Data extracts Start Marker

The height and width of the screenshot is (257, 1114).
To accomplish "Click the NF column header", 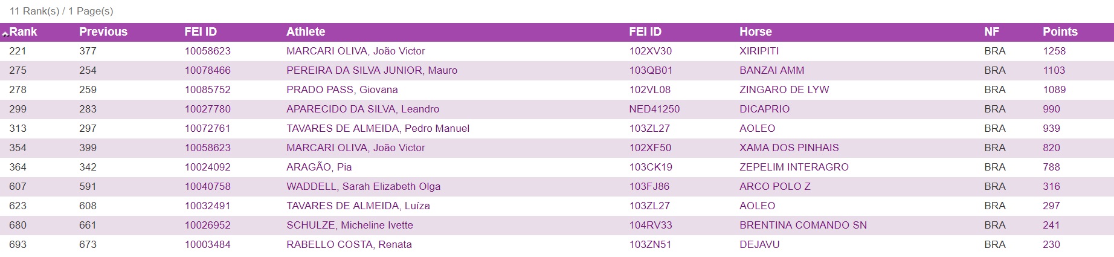I will pos(991,32).
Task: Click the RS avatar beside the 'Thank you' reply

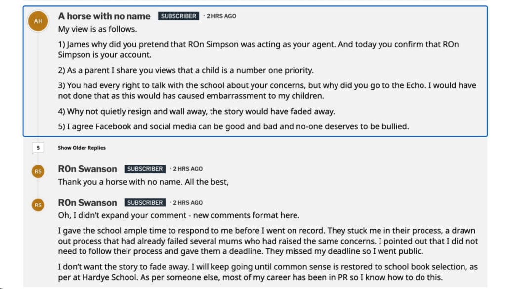Action: 39,171
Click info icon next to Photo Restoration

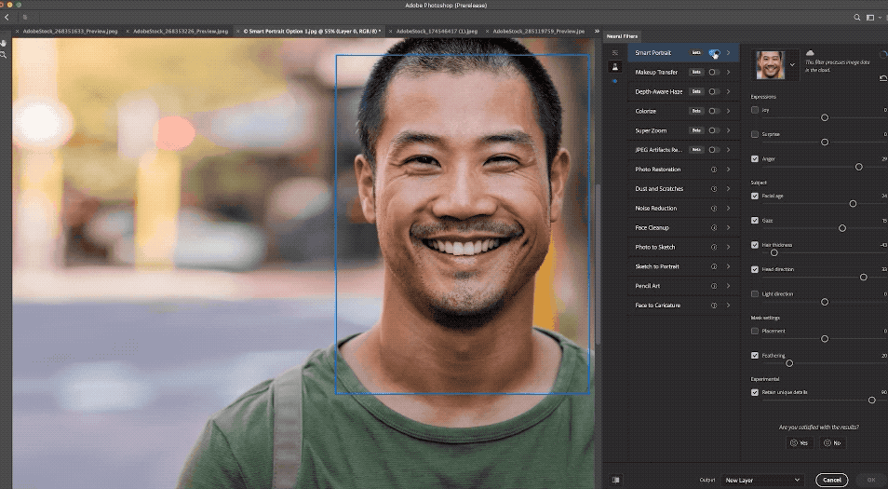click(x=714, y=170)
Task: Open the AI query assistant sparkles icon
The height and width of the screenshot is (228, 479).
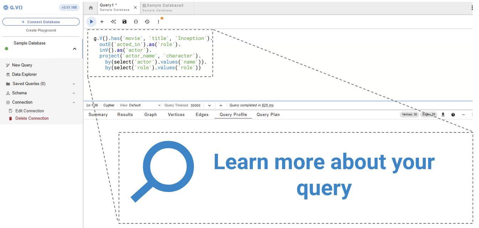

Data extracts End Marker

◆ Work instructions ◆
Go through the entries above and report each line with the string "screenshot" in it.

◆ Output below ◆
The height and width of the screenshot is (257, 1114).
The height and width of the screenshot is (228, 479).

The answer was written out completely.